**Problem to work on:** Everything in the listing beneath must be transcribed exactly.

>>>

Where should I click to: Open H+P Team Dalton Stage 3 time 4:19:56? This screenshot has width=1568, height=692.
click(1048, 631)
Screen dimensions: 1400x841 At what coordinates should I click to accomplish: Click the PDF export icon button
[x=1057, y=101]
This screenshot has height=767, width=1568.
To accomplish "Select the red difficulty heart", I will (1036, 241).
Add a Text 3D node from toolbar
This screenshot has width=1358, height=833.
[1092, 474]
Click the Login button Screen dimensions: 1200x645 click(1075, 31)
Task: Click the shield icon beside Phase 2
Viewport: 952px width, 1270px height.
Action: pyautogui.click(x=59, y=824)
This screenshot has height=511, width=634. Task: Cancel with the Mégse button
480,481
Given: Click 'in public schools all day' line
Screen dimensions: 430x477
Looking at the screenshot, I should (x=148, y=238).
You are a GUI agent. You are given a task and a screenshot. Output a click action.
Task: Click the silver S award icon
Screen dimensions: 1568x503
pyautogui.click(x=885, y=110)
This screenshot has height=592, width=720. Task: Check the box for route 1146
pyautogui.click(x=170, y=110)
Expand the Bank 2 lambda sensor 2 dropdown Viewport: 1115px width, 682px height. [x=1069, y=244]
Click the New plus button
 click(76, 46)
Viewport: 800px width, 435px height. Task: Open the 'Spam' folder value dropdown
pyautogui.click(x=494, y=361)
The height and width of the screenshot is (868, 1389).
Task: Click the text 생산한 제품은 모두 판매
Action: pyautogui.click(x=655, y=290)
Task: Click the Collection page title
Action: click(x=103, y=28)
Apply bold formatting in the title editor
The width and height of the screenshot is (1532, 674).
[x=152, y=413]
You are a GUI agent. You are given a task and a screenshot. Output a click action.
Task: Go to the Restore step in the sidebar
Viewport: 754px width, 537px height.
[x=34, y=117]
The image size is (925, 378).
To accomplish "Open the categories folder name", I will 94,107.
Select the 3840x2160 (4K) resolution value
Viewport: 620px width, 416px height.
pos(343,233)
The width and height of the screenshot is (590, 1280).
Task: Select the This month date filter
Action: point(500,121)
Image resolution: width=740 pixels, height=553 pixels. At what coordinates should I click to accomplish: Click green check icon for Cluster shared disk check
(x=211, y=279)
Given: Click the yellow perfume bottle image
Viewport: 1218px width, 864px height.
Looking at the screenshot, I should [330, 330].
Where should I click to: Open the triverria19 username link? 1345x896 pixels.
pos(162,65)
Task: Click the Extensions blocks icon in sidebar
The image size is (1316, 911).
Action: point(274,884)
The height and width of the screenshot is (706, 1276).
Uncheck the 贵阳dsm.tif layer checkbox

<<<

**Answer:**
Where should I click to: Open H+P Team Dalton Stage 3 time 4:19:56? This screenshot has width=1568, height=692.
click(1048, 631)
Screen dimensions: 1400x841 At what coordinates should I click to accomplish: Click the PDF export icon button
[x=1057, y=101]
This screenshot has height=767, width=1568.
To accomplish "Select the red difficulty heart", I will (1036, 241).
Add a Text 3D node from toolbar
This screenshot has width=1358, height=833.
[1092, 474]
Click the Login button Screen dimensions: 1200x645 click(1075, 31)
Task: Click the shield icon beside Phase 2
Viewport: 952px width, 1270px height.
Action: pyautogui.click(x=59, y=824)
This screenshot has height=511, width=634. Task: Cancel with the Mégse button
480,481
Given: Click 'in public schools all day' line
Screen dimensions: 430x477
Looking at the screenshot, I should (x=148, y=238).
You are a GUI agent. You are given a task and a screenshot. Output a click action.
Task: Click the silver S award icon
Screen dimensions: 1568x503
pyautogui.click(x=885, y=110)
This screenshot has height=592, width=720. Task: Check the box for route 1146
pyautogui.click(x=170, y=110)
Expand the Bank 2 lambda sensor 2 dropdown Viewport: 1115px width, 682px height. [x=1069, y=244]
Click the New plus button
 click(76, 46)
Viewport: 800px width, 435px height. Task: Open the 'Spam' folder value dropdown
pyautogui.click(x=494, y=361)
The height and width of the screenshot is (868, 1389).
Task: Click the text 생산한 제품은 모두 판매
Action: pyautogui.click(x=655, y=290)
Task: Click the Collection page title
Action: click(x=103, y=28)
Apply bold formatting in the title editor
The width and height of the screenshot is (1532, 674).
[x=152, y=413]
You are a GUI agent. You are given a task and a screenshot. Output a click action.
Task: Go to the Restore step in the sidebar
Viewport: 754px width, 537px height.
[x=34, y=117]
The image size is (925, 378).
To accomplish "Open the categories folder name", I will 94,107.
Select the 3840x2160 (4K) resolution value
Viewport: 620px width, 416px height.
pos(343,233)
The width and height of the screenshot is (590, 1280).
Task: Select the This month date filter
Action: point(500,121)
Image resolution: width=740 pixels, height=553 pixels. At what coordinates should I click to accomplish: Click green check icon for Cluster shared disk check
(x=211, y=279)
Given: Click the yellow perfume bottle image
Viewport: 1218px width, 864px height.
Looking at the screenshot, I should [330, 330].
Where should I click to: Open the triverria19 username link? 1345x896 pixels.
pos(162,65)
Task: Click the Extensions blocks icon in sidebar
The image size is (1316, 911).
Action: point(274,884)
The height and width of the screenshot is (706, 1276).
Uncheck the 贵阳dsm.tif layer checkbox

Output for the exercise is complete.